Hacker News new | ask | show | jobs
by kortex 1400 days ago
Use pydandic for serde/IO validation, and mypy --strict. And minimize cheating e.g. Any. I think you'll find it extremely stable and a totally different beast than usual python.
1 comments

I wrote typedload before pydantic was a thing. It's faster and actually works well with mypy and python's type system.

Pydantic requires inheritance and requires a modified mypy because it uses types its own way rather than the python way.

Oh, typedload is faster than pydantic, despite being pure python instead of an .so file.

I would be very interested in seeing some benchmarks!

I'm pretty sure that serde, the rust library that Pydantic uses, is faster than the JSON parser written in C in the python standard lib, so I'd be very surprised if your pure python validation library beat pydantic.

https://ltworf.github.io/typedload/performance.html

At the bottom there are instructions on how to run the benchmark locally.

I read more about your repo, and it looks like typedload only does Python lists/dicts -> typed python objects(like named tuples, data classes, attrs classes, etc). Ie, the benchmarks don't include the time required to parse the JSON.

So I modified the benchmarking code to include loading JSON[0], and your library still came out on top!

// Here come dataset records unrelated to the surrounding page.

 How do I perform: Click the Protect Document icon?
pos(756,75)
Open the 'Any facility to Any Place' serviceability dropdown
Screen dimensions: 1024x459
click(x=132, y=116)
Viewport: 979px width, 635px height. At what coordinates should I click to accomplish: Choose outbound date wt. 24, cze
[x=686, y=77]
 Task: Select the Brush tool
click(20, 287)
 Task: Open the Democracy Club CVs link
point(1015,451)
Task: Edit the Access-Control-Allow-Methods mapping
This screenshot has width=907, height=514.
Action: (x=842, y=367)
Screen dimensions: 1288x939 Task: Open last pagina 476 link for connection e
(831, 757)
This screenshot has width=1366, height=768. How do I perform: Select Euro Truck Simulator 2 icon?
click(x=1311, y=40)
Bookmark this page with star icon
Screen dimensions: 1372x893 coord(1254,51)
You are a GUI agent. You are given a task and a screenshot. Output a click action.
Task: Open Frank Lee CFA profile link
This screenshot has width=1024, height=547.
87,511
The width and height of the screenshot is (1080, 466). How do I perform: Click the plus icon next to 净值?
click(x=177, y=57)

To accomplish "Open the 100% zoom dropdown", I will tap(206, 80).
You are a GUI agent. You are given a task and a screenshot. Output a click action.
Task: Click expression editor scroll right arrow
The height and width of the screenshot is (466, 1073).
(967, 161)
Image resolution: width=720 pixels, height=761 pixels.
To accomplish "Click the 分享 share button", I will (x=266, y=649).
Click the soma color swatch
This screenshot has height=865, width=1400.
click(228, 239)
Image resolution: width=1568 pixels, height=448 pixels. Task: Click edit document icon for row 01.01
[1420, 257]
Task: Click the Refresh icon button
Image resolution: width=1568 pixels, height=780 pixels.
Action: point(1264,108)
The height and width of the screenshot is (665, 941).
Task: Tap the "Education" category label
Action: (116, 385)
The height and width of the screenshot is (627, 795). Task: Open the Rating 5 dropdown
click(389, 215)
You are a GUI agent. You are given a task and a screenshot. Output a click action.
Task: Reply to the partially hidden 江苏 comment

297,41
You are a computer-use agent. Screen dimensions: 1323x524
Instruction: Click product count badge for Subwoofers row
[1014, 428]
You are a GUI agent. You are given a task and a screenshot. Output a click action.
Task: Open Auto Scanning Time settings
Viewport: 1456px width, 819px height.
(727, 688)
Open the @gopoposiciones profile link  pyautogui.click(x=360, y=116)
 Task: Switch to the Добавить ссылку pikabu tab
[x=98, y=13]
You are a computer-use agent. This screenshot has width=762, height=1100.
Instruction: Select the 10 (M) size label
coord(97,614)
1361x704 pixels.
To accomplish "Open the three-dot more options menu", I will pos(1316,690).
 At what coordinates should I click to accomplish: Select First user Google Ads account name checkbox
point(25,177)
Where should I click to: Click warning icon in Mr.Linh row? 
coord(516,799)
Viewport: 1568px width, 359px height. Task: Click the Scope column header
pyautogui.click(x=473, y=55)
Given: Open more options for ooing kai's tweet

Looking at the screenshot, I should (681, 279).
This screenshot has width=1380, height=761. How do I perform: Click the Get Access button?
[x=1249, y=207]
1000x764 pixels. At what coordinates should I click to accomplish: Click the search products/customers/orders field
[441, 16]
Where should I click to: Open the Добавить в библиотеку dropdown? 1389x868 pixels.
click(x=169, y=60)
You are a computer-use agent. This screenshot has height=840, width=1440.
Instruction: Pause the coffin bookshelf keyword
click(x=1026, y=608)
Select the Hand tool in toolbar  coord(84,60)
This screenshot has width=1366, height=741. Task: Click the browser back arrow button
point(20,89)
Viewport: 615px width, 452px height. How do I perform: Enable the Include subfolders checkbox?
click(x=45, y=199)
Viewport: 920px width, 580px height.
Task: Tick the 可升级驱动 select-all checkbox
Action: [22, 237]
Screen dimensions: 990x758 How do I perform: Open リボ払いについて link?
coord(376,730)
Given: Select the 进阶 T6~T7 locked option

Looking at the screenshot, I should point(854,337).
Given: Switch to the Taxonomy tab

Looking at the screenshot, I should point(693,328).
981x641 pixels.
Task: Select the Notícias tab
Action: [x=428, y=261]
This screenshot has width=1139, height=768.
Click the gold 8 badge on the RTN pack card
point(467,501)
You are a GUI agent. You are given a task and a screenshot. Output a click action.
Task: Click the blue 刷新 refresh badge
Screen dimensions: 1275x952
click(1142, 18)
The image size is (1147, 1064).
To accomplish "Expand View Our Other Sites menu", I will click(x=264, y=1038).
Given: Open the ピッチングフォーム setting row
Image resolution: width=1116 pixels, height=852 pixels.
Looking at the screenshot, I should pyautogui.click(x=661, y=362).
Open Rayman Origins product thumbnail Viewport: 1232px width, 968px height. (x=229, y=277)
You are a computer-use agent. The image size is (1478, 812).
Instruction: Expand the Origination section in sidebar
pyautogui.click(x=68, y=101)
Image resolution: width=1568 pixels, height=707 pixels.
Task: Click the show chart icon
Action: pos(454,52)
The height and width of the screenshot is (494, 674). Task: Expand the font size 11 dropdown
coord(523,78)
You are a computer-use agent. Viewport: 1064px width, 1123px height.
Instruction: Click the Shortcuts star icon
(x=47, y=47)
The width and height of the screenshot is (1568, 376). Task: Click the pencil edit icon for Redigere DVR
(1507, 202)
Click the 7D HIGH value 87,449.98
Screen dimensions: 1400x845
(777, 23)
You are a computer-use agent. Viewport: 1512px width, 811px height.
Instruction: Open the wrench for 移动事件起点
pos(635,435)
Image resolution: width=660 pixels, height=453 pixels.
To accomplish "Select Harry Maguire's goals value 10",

But, it turns out I was wrong about pydantic using serde under the hood. Pydantic version 2 will. And the maintainer aims for it to be about 10x faster [1] than version 1.

Nonetheless, this was definitely a surprise for me, and if I ever go back to using Python, I'll definitely check your library out!

I'm curious, why do you think pydantic took off and your library didn't? It looks like your library is both faster and easier to use to me.

[0] https://github.com/davidatsurge/typedload/pull/1/files?diff=...

[1] https://github.com/pydantic/pydantic-core#pydantic-core

But you could use whatever module to load json and then use typedload.

Having them integrated could be advantageous to save memory and avoid loading the full json first. Like loading the objects directly to their final destination as the json gets parsed. But that would be kinda complicated.

I have absolutely no idea why mine isn't so used, but my model of GPL license + pay me to get LGPL license probably doesn't help. But is not a factor if used for internal stuff.

apischema is my second favourite one and it also doesn't have many users. However it came later so that's an easier explanation.

I recently tried a similar library called jsons. I wanted to benchmark it but it was too buggy to do a meaningful comparison. Of course it has 8x more downloads :D I guess the users either have very basic use cases or prefer working around the issues rather than trying a different library.

Finding a decent library is not easy. I'm trying to convince my coworkers to just drop and rewrite a bad golang library they are using and working around a lot.

Ahh. It would be the license if I were to make the decision. Only because, if I were to use Python, performance must not be a big concern, so I would go for an alternative (albeit slower) library (which there isn't a shortage of) instead of paying for the non GPL license.

I think something else that might help is if you make it more prominent (if it's visible right now at all, since I can't find it) the message that tells people, at least, "contact me to arrange a different license", or at best, a pricing model.